> [Texto proporcionado]
==================================================

Mi tío Alejandro

Voluntaria o involuntariamente, en forma explícita o sin notarlo, educamos a nuestros hijos basándonos en modelos. En hombres y mujeres que hemos conocido, que nos han dejado un surco, un recuerdo querible. Mi tío Alejandro fue uno de esos. Cuando miro a mi hijo Federico desearía que tuviera el amor a los libros de mi viejo, la brillantez en el discurso de Roberto Caffarena, la solvencia de Alberto Castillo, la integridad de Héctor Bavastro y el amor a la vida de Alejandro.
Los recuerdos que me han quedado de él son tantos y tan fuertes que se golpean, se entremezclan y se hace difícil ordenarlos. Debería decirles que pasábamos todos los fines de semana juntos, con mis padres y hermanos, en la casa que teníamos en Solymar, un balneario a pocos kilómetros de Montevideo. El domingo lo empezábamos temprano, solos él y yo. Se levantaba al amanecer, me despertaba y nos poníamos a hacer tortas fritas y preparar el mate que manteníamos caliente con un brasero. Cuando se levantaban los demás, encontraban un par de fuentes de tortas calientes y dulces esperándolos para desayunar.
La pausa era breve. Unos mates, los diarios y se ponía a preparar el almuerzo, que podía ser un pollo a la parrilla o una pizza en el horno de barro. Cuando el fuego estaba listo era media mañana, todos estábamos en la playa y él -luego de decirle al fuego que lo esperara un ratito- se escapaba hasta el río para pegarse un chapuzón y volver a terminar la comida. Le gustaba la playa, pero nunca se quedaba más de quince minutos. Su hiperactividad, sus ganas de hacer cosas lo llevaban a otra parte, al almuerzo, la cena, el aperitivo.

==================================================

> [Extracto de datos]

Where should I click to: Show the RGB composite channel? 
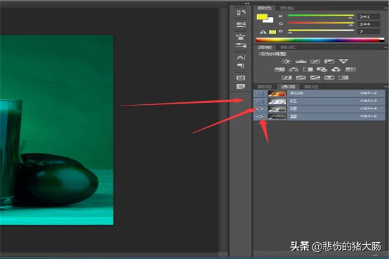(260, 93)
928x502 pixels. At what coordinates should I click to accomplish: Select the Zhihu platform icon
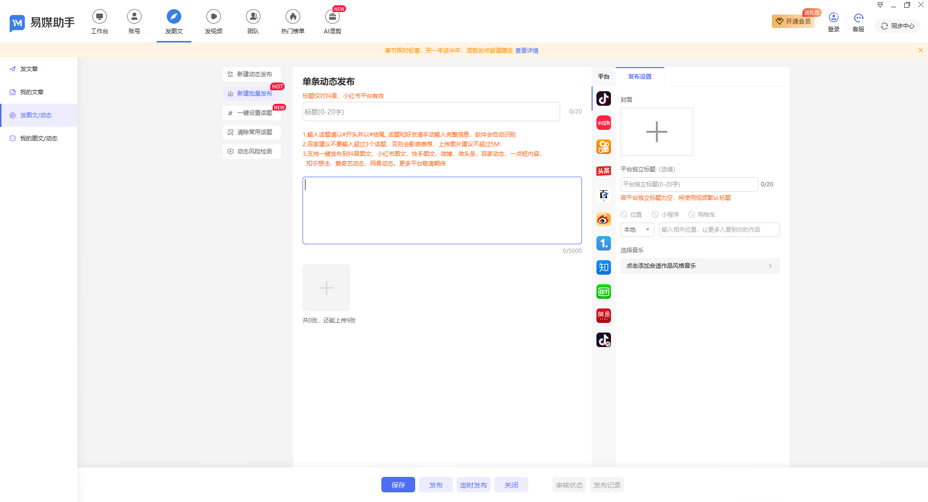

==================================================

> [Comprueba tu comprensión]
**1.** Responde según el relato sobre el tío Alejandro:
(a) ¿Qué rasgo de Alejandro desea el narrador para su hijo Federico?
(b) ¿Con qué mantenían caliente el mate los domingos por la mañana?
(c) ¿Cuánto tiempo como máximo se quedaba Alejandro en la playa?
**2.** Prolonga el relato sobre el tío Alejandro a partir de su última oración, con la misma voz en primera persona.

> [Respuestas en orden]
**1.**
(a) El amor a la vida.
(b) Con un brasero.
(c) Nunca más de quince minutos.

**2.**
Era flaco -había sido jugador de fútbol en una división inferior de Wanderers, un equipo chico- y no recuerdo que vistiera otras pilchas que una remera azul, un short a rayas azules y grises y un par de romanitas. Por las noches solíamos ir a pescar a la encandilada. Las más de las veces yo volvía tiritando de frío, sin un solo pescado, pero una vez, una sola vez, llenamos baldes y baldes de pequeños pejerreyes que él frió enteros esa misma noche y comimos hasta el amanecer.
Una vez nos llevó a pescar a Piriápolis, para lo cual nos regaló caja de pesca, cañas, anzuelos y líneas. Fue una tarde inolvidable. No se si pescamos algo, más bien lo dudo. Nos peleábamos por viajar en su viejo Chrysler, que tenía un pasamanos central rebatible en su asiento trasero que nos resultaba de lo más exótico. Camino a Solymar, paraba siempre en la misma panadería a comprar media lunas de grasa con las que llenábamos el auto de migas.
Cuando murió mi viejo se llenó de la misma tristeza que todos nosotros. Lo recuerdo tarde en la tarde caminar lento por la orilla del río -algo insólito en su andar urgido- y sobre todo recuerdo una noche -ambos dormíamos en el living- en que comenzó a llamarlo en sueños: "Tito, Tito, donde estás", decía. Sólo él y mi tía llamaban Tito a mi padre. Para un niño-adolescente de doce años, despertarse escuchando a su tío llamar en sueños a su padre muerto es algo que no se olvida. Curioso. Al día de hoy no se lo había contado a nadie. Ahora que está escrito quizás lo sepa mucha gente.
Alejandro era para mí un poco Dios, un poco Gardel, un poco Pelé. Era el activo, el deportista, el calavera. El de los dichos inolvidables, como la tarjetita que nos daba para entregar a los profesores con su recomendación y gracias a la cual, supuestamente, aprobábamos los exámenes.
Por eso ese día que lo visitamos en su cama de hospital -¿Era el Italiano?-, en que lo vi vencido por la enfermedad que le roía las entrañas, lloré por mí, lloré por dentro, no quise volver a verlo. Ese injusto triunfo de la muerte sobre el hombre que para mí mejor representaba la vida, era más de lo que yo podía soportar.
Hoy, a veinte años de distancia, escribo estas líneas, derramo una última, lenta lágrima y pongo paz en mis recuerdos.